The top glass price of the series was neither British nor Venetian inspired, however, but an early French piece - the 14 1/2in (36cm) high portrait medallion of Louis XIV pictured here. Not the most
aesthetically attractive entry, but of undeniable academic importance, this was made at Bernard Perrot's 17th century glasshouse at Orleans and is one of a group of eight such recorded portrait medallions of Louis XIV. It is thought that these medallions date from the ten-year period that Perrot spent petitioning for his invention of casting a thick layer of glass into a metal mould to produce relief figures, busts, medals and armorials, before he was granted a manufacturing licence on September 25, 1687. Several of the group have suspension loops, elements of gilding, enamel decoration or mirrored grounds and the plaques may have been displayed suspended in a window or hung on a wall.
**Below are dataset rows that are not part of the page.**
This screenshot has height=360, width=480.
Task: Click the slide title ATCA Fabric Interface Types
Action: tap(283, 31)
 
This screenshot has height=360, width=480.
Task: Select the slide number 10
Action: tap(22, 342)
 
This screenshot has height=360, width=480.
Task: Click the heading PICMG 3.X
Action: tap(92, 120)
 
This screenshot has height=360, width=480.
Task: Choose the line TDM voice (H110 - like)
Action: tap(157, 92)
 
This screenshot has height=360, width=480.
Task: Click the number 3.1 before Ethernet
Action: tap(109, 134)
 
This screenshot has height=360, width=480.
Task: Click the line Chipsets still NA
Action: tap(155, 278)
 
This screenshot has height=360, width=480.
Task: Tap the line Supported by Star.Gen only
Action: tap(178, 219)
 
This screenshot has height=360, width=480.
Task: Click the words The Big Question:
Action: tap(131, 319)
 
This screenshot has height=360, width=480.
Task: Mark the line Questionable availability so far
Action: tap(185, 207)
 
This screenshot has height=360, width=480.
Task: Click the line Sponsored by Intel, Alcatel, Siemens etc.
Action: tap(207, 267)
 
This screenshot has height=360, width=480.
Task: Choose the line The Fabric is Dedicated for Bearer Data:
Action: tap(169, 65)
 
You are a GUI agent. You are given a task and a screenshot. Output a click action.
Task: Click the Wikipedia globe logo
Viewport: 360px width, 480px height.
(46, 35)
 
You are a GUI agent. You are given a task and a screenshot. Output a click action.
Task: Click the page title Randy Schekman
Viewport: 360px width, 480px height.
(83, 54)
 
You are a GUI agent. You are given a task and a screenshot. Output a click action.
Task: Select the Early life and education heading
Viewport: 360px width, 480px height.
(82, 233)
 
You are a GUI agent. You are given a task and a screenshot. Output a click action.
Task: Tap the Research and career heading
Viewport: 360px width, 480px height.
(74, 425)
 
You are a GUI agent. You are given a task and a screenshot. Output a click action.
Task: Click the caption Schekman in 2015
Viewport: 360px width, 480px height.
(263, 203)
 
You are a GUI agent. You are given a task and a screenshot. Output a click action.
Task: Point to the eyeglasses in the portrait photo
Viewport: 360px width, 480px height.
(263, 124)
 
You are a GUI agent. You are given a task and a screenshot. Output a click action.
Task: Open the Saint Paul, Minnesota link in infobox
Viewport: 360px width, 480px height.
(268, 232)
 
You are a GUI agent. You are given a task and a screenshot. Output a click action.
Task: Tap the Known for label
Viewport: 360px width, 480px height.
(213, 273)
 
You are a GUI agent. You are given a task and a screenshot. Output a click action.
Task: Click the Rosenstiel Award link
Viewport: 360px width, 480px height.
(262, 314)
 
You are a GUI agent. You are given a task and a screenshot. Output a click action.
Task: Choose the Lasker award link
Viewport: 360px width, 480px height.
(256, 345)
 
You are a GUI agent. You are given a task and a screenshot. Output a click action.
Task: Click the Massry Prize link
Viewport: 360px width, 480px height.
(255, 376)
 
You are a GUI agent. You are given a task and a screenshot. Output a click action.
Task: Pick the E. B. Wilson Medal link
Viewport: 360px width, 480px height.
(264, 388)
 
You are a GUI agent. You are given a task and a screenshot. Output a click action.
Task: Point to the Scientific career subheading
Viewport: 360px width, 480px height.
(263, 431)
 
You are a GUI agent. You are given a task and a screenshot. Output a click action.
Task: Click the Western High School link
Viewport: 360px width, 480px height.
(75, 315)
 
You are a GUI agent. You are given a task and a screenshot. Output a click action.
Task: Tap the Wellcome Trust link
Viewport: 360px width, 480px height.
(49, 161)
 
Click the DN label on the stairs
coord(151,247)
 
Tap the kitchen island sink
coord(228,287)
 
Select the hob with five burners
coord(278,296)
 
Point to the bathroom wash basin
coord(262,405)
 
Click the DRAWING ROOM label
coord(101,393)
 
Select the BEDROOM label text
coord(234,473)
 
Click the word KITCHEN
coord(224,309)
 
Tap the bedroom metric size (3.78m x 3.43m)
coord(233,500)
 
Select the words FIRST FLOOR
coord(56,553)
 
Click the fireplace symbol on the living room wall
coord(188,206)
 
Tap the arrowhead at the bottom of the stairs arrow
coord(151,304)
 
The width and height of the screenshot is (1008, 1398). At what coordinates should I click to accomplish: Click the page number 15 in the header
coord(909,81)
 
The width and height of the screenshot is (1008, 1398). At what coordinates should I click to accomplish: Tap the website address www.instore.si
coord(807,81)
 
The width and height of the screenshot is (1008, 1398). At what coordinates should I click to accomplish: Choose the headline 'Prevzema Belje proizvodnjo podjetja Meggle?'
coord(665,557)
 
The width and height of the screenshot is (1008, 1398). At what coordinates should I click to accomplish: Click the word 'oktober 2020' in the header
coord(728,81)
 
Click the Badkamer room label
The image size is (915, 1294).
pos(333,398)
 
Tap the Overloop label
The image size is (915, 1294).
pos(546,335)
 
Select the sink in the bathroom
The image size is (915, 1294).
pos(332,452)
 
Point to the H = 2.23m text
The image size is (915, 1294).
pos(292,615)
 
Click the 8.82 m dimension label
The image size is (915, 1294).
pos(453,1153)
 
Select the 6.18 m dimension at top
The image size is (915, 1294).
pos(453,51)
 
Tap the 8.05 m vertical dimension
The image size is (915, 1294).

Sotheby's newly-discovered example was unusual for the extent of its somewhat crude colour enamelling, but information given by the vendor after the catalogue went to press threw interesting light on the decoration and provenance.

The medallion was acquired by the vendor's father in China in the first half of the 20th century and it is now believed to have been presented by Perrot to the Ambassador of the King of Siam during the King's famous visit to Paris in 1686. It comes with a late 17th century carved wood stand bearing the Siamese monarch's dragon and amphitrite symbols. The 'clobbered' enamelling was probably done later when the piece reached Thailand, a theory reinforced by features such as its similarity to Oriental lacquerwork and the uniform colour covering Louis' flowing locks and the folds of his cloak and the use of green rather than yellow for the Sun King's emblem, features suggesting that the decoration was not executed by someone familiar with this Western subject.

The auctioneers deemed the new information sufficiently important to merit an increase in the original estimate from £30,000-40,000 to £40,000-60,000. In the event, the plaque reached the lower end of the revised guideline, the £40,000 price paid over the telephone. The buyers were the Corning Museum of Glass. "We were thrilled to acquire it," Corning's executive director David Whitehouse told the Antiques Trade Gazette last week. The Corning Museum already has one of the extant Perrot portrait plaques, a clear glass example with traces of gilding. Of his new acquisition with its Royal Siamese provenance Dr Whitehouse said, "It is a quite extraordinary 17th century meeting of east and west. Such things are incredibily rare," adding that, for the Corning's international audience of visitors, the object has a remarkably interesting story to tell.